Supplied data =>
┄┄┄┄┄┄┄┄┄┄┄┄┄┄┄┄┄┄┄┄

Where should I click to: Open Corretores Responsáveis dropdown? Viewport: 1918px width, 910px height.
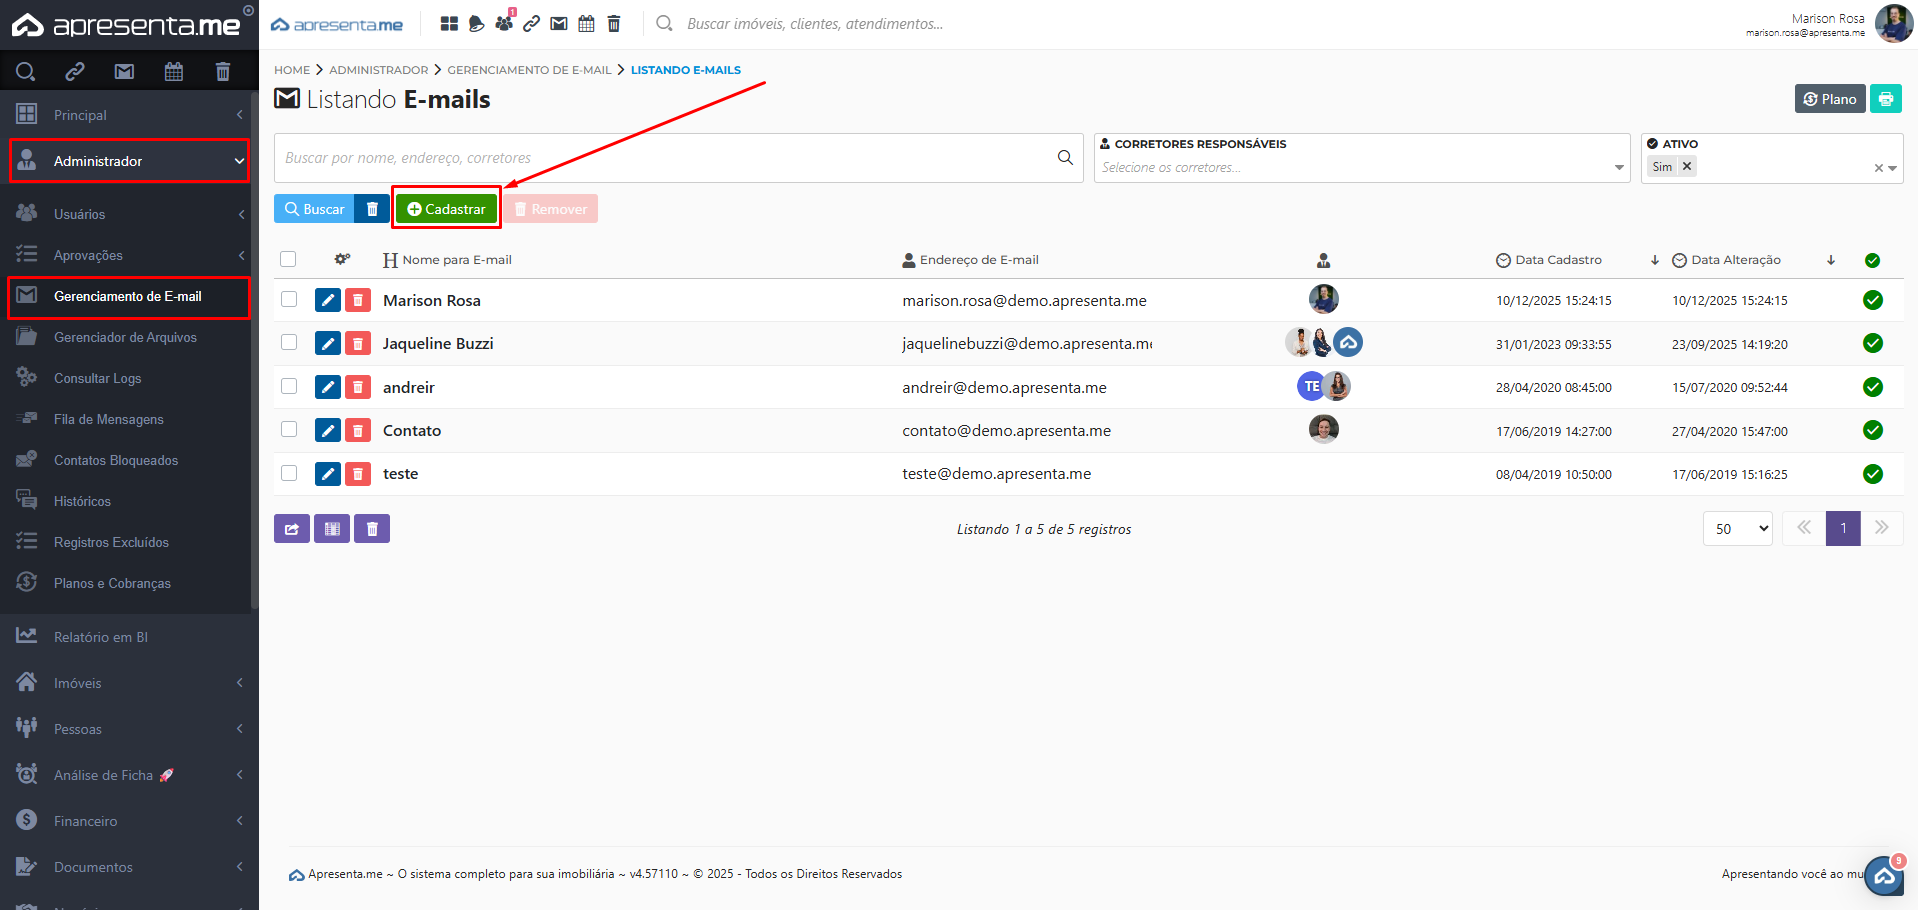1360,167
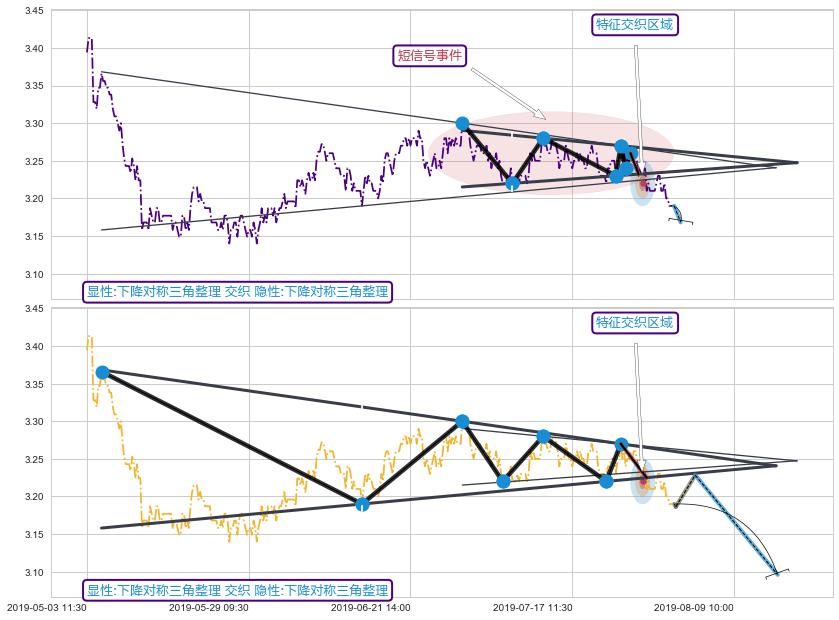Click the end of the blue forecast line in bottom chart
The width and height of the screenshot is (839, 620).
click(x=776, y=573)
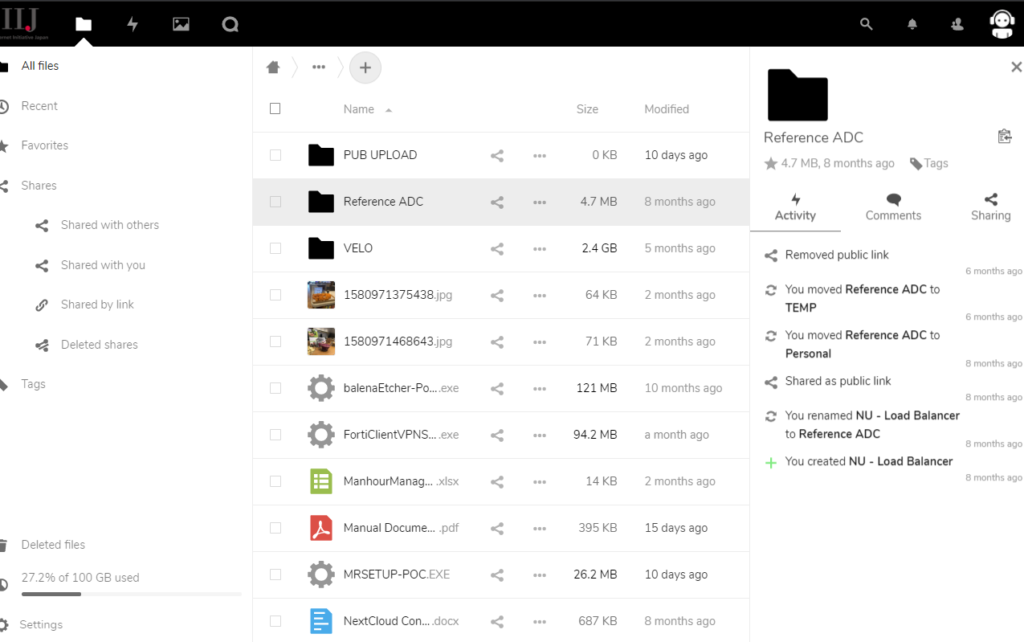
Task: Click the search magnifier icon
Action: coord(866,24)
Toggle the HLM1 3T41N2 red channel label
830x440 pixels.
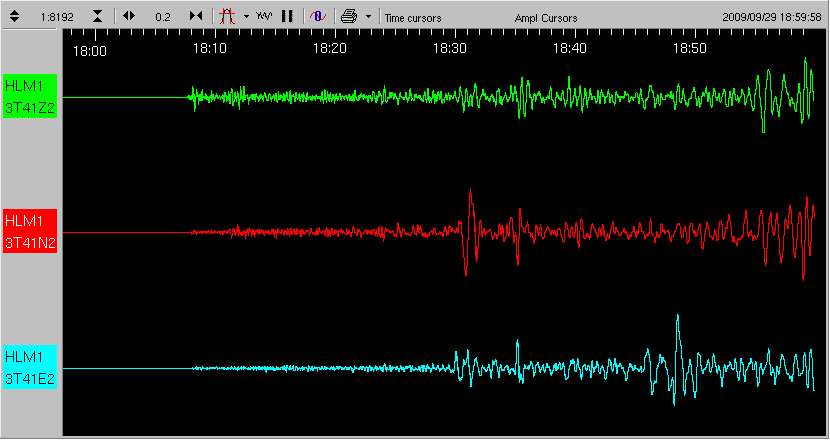30,232

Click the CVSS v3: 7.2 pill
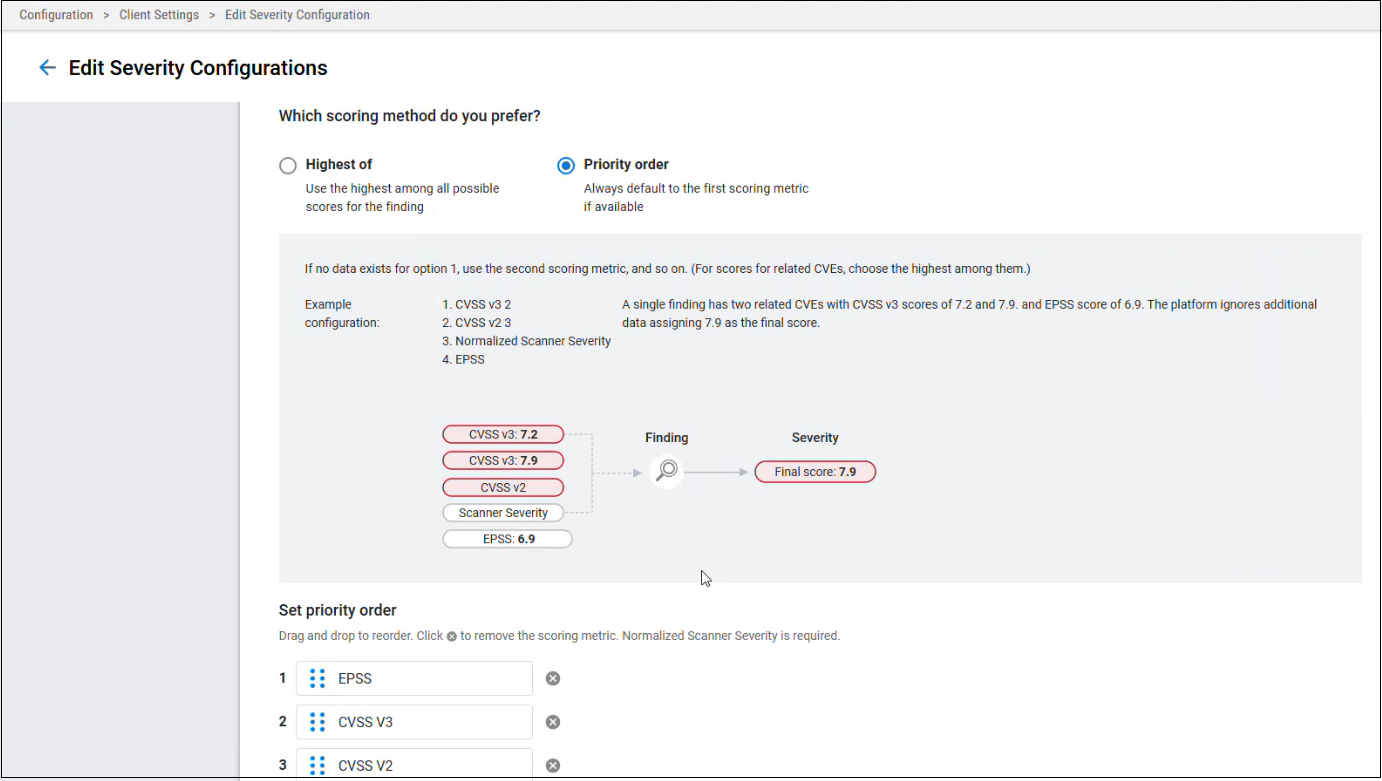point(503,435)
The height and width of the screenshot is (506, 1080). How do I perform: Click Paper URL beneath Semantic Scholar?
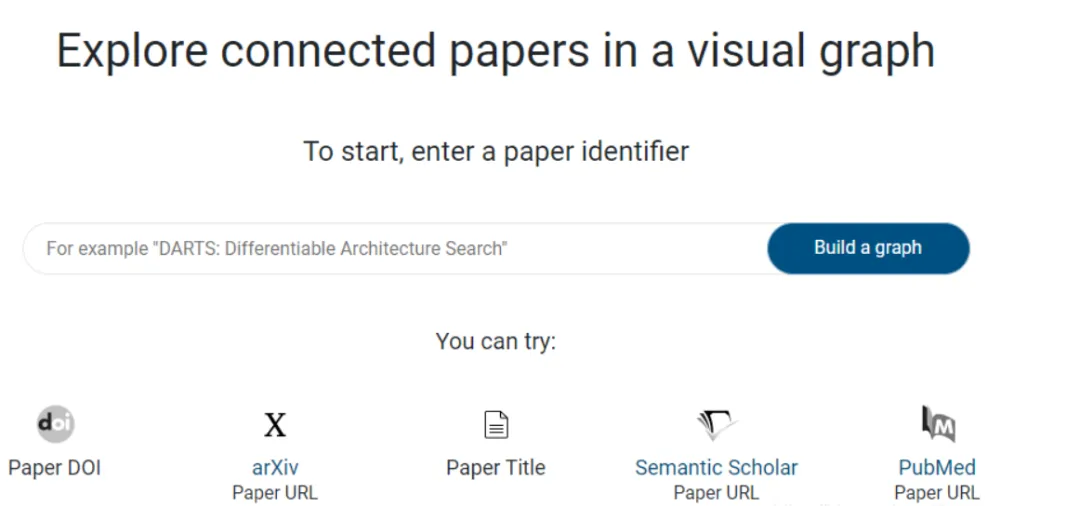[x=716, y=493]
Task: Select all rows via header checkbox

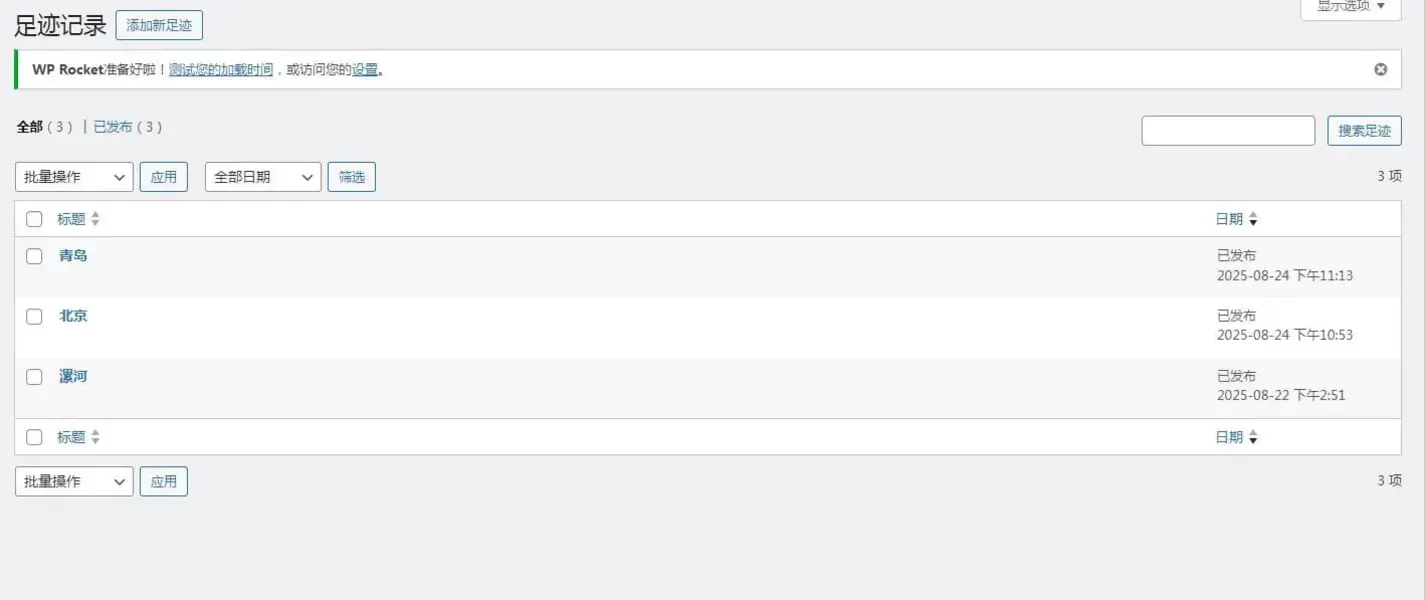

┄┄┄┄┄┄┄┄┄┄┄┄┄┄┄┄┄┄┄┄

Write out each entry above once more, exactly as written, and drop the pictures.

Where should I click to: Open Corretores Responsáveis dropdown? Viewport: 1918px width, 910px height.
1360,167
Click the end of the blue forecast line in bottom chart
The width and height of the screenshot is (839, 620).
click(x=776, y=573)
Task: Click the search magnifier icon
Action: coord(866,24)
Toggle the HLM1 3T41N2 red channel label
830x440 pixels.
30,232

Click the CVSS v3: 7.2 pill
point(503,435)
The height and width of the screenshot is (506, 1080). How do I perform: Click Paper URL beneath Semantic Scholar?
[x=716, y=493]
Task: Select all rows via header checkbox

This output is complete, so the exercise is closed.